Mara gasps. Never in all her cybertravels has she met another realworld being—only lumens and ghosts and all the other weird electronic creatures of the Weave.
“Who are you? Where are you in realworld?” breathes Mara. She looks up again at the crystal towers behind the fox and hopes with all her might that her hunch is right.
“I asked you first,” says the fox.
“I told you, I’m from an island. It’s in the North Atlantic.”
“An island,” whispers the fox. Its eyes shine with wonder. “You live on a real island? In the North Atlantic? Where’s that?”
“It’s the ocean,” says Mara, unsurprised by his ignorance because she knows so little of the world herself. Tain has told her that the lands once separated the oceans and they had different names, but the Atlantic is all she knows. “But please tell me—I need to know—what are those great towers behind you?”
“The fox barely glances over its shoulder. “It’s the New World.”
“The New World!” cries Mara. She hugs herself with joy. “Then it really does exist!”
And yet—she stops and her brow furrows in concentration. Those gigantic towers are only a cybervision. She needs to know if the real thing exists. She turns to the fox who is staring at her more fiercely than ever.
“Does the New World exist in realworld too?” Mara demands. “Are there really giant cities that rise up above the oceans?”
“Of course,” shrugs the fox. “It’s all there is—at least I thought so. That’s what we’ve been told. But you say you live on an island. So there are islands in the world!” The fox turns urgent. “Tell me about your island.
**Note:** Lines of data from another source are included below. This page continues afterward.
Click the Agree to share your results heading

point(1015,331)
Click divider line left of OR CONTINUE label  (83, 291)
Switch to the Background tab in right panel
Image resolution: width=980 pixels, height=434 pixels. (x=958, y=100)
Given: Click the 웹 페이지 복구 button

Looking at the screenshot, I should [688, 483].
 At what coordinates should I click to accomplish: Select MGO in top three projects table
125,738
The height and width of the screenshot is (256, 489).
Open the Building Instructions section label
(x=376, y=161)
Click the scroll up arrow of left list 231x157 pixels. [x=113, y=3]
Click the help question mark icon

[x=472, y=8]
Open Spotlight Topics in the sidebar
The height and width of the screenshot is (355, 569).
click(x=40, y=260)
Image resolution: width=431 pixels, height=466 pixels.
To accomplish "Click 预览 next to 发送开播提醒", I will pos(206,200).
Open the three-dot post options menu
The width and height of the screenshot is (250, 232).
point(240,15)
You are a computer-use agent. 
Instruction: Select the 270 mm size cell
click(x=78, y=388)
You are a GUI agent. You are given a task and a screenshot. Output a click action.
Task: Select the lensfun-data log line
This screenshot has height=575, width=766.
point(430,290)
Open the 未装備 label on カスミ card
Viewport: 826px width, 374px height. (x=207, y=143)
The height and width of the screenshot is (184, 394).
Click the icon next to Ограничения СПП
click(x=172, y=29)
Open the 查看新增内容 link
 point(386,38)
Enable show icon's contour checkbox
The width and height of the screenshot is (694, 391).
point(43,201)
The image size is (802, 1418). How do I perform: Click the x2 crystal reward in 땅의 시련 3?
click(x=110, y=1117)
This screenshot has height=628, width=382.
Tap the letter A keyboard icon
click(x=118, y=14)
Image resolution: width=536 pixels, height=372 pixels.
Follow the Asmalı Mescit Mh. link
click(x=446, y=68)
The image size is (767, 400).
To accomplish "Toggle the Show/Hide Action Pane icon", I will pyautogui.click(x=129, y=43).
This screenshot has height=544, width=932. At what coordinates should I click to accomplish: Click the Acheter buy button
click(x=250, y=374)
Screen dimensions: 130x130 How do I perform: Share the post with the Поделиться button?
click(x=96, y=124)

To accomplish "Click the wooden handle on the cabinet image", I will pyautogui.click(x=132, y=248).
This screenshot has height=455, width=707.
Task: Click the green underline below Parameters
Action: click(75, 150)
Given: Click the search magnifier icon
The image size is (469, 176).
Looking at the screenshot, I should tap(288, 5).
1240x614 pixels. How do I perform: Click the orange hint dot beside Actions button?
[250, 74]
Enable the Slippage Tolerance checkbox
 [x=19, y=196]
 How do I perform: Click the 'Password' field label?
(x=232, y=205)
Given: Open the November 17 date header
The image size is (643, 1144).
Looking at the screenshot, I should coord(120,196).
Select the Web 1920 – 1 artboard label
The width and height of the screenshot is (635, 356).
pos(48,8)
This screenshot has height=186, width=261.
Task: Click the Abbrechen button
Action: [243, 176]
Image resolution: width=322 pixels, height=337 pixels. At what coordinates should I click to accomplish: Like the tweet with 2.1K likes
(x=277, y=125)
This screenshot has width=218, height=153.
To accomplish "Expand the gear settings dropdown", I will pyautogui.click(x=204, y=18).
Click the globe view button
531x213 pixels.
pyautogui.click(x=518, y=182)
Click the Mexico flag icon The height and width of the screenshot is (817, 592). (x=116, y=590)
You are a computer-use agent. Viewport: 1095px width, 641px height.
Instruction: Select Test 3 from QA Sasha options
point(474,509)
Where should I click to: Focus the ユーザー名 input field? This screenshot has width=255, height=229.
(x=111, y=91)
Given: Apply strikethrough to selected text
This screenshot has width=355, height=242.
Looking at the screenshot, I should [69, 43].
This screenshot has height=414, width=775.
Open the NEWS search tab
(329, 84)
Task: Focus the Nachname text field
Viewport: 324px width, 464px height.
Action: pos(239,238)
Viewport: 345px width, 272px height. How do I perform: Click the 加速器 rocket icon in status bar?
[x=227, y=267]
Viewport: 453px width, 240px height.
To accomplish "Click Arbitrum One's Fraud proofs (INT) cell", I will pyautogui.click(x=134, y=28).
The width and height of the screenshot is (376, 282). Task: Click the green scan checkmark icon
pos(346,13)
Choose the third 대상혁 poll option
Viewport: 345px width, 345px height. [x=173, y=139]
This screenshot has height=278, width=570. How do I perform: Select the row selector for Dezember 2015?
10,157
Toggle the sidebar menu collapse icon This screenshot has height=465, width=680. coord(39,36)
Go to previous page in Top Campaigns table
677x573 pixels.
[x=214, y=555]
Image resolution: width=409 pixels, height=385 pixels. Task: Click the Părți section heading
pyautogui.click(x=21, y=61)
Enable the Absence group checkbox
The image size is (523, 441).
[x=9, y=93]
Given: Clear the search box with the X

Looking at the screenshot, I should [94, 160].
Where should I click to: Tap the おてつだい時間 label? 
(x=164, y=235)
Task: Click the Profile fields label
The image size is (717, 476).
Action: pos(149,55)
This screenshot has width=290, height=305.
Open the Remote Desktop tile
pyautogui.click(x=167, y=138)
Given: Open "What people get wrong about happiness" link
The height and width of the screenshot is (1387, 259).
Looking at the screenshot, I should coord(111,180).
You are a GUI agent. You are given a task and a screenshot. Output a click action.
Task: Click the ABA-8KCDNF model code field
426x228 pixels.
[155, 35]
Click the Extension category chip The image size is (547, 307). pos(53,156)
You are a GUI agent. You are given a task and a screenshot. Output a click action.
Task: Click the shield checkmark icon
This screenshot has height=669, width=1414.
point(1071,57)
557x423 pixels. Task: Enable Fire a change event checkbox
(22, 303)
Tell me about once upon a time. Tell me
now!”
But Mara is filled with her own sense of urgency. Beyond the fox, beyond the great towers, she seems to see another crest rising faintly out of the cyberhaze. She looks harder, deeper, farther, and sees another, she is sure. Then more and still more, only just visible. Endless crests, each one more and more distant, stretching far deep into the ocean of blue static like a forest of crystal trees…
“You’ve got to help me!” Mara cries. “My island’s drowning. The sea is rising fast and we need to find a new home or we’ll drown. We need to get to the New World. Please—tell me how to find it. Where are the cities? How can I find them in realworld?”
The fox becomes stonelike again. The pupils of its eyes become hard black points of intensity. “Are you real?” it demands suspiciously. “Or just a Weave ghost?”
“Of course I’m real!” exclaims Mara. “Help me, please! I’ll tell you all about my island. I’ll tell you everything I know about once upon a time. I’ll tell you whatever you want if you’ll help me find the New World.”
Fox eyes stare deep into her own and for a moment Mara is sure she can see the real, human presence shining through. She feels a tug inside—a deep, raw instinct that urges her toward the fox. She is almost close enough to reach out and touch that sleek, tawny fur—but in an electronic universe there’s no such thing as touch.
“Please,” Mara whispers.
“Mara!” calls a familiar little voice, from very far away.
Something wrenches her arm and she plunges, sprawling, into the ocean of cyberhaze. Mara makes a desperate, useless lunge at the fox’s tail as an overpowering electric surge swoops her backward. A gulf of blue cyberhaze now separates her from the fox.
“Mara, Mara!” says the little voice, closer now.
“Help me!” she begs the fox, struggling with all her might against the grip of a huge reverse force. “Tell me where you are!”